Wednesday, March 10, 2010

Had a nice day

It was such a nice day today. I worked hard today but I didn't stress out.

I'm beginning to feel better physically. I bought some new vitamins and supplements tonight that my doctor recommended. Expensive but if they help me then they will be worth it.

Still nervous about the rest of this month but ultimately know that God is watching over me. I feel like things are starting to fall into place and that is an unusual and weird feeling.

I want my health back. I've gotten my freedom in some ways and in other ways I am still a prisoner. It's complicated and personal. I'm beginning to feel like I'm worth taking good care of. It has taken a healing of my very attacked self esteem to feel like I'm worth it.

You know, you can be a physical prisoner of another. They can lock you up, hand cuff you and you are their prisoner. Then, you can be a prisoner from their abuse. This of course doesn't have to be physical; in fact the mental and psychology abuse lasts a whole lot longer than a bruise. I spent years in this type of a relationship and no one knew a thing.
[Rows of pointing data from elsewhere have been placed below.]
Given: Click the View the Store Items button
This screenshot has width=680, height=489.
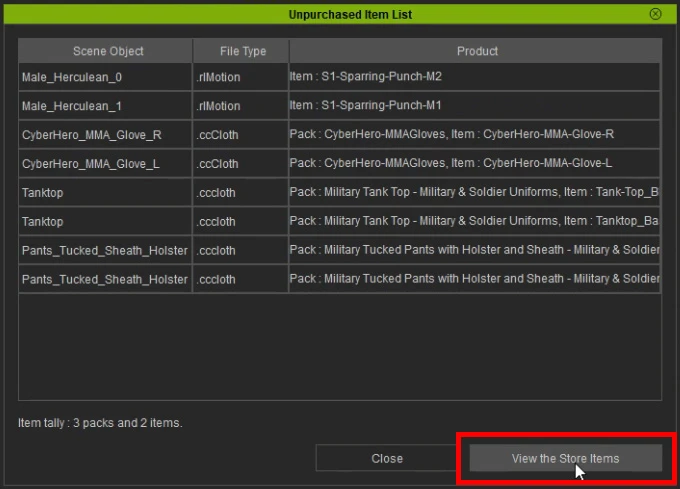Looking at the screenshot, I should pos(565,458).
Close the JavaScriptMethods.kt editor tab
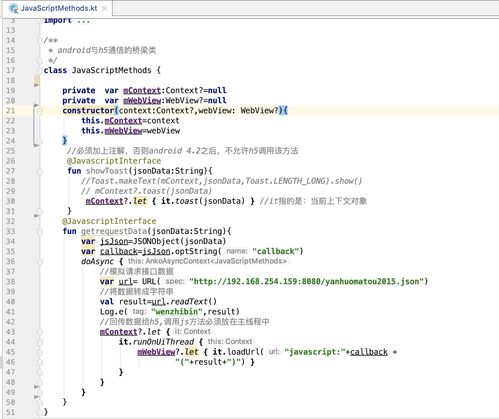Image resolution: width=499 pixels, height=419 pixels. 104,9
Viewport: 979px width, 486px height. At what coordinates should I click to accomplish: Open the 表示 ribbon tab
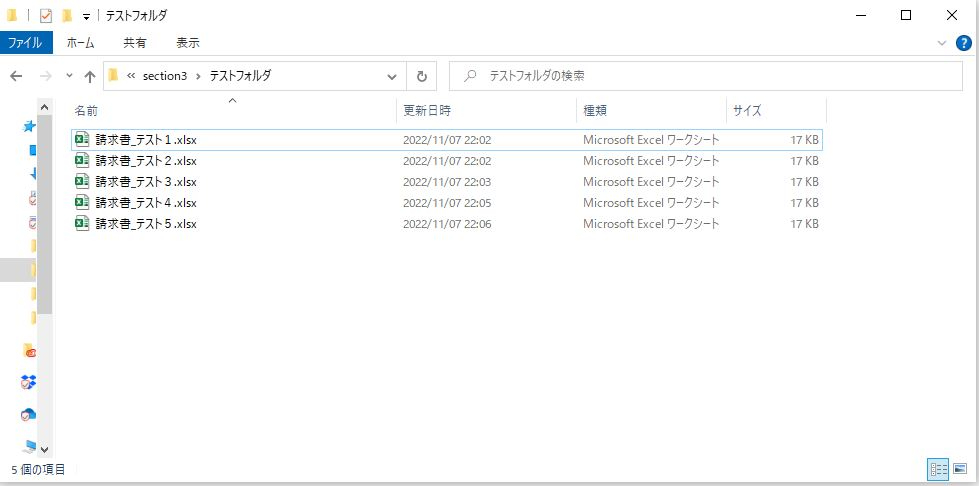pos(187,43)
I kept it to myself. Part of me did not know it was abuse; I just knew the marriage was horrible and felt unloved. After I left and some time had passed I realized that what I experienced for years was also domestic abuse.
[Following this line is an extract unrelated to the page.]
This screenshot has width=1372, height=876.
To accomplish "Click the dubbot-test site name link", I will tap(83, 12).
For me, it was shameful because I thought that someone as smart as I am should have known what was going on. I didn't. Domestic abuse happens to intelligent people too. People who have slowly been worn down; people whose self esteem is non-existent. Bottom line - it can happen to anyone, from any background and socio-economic group. Abuse is abuse is abuse. There. I've said it. Out loud and on the web. I'm not afraid anymore.
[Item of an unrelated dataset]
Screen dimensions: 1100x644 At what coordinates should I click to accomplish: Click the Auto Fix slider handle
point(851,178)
My way to wrap my head around what has happened to me is to talk about it frankly and openly to anyone who will listen. You see, for each time that I say to someone else that I was abused I - excuse the cliche - am taking my power back.

I'm relearning about myself. Returning to my roots so to speak. Now if I could get my outer body to coincide with the person I see on the inside then perhaps I would feel more harmony in my body. Next step is starting to take better and better care of myself physically.

Distance from my abuse and my abuser is what has helped me to truly heal and move forward. Often I take one step forward and two steps back but over time I am making headway. I'm learning to enjoy the process as God makes me more like Him.

I feel like there is so much I want to say. I want to tell others. To teach and to warn. To be an example of one who moves toward healing and toward God in the midst of great obstacle.

I want others to see God is me as I go through this difficult time. I want to use what God has given me to bring others to His feet.

Lord I lay at your feet tonight asking for wisdom and for strength. Asking for protection for my children. Please guard their little hearts O my God. Wrap your arms around them. Send Angels to guard over them as they sleep.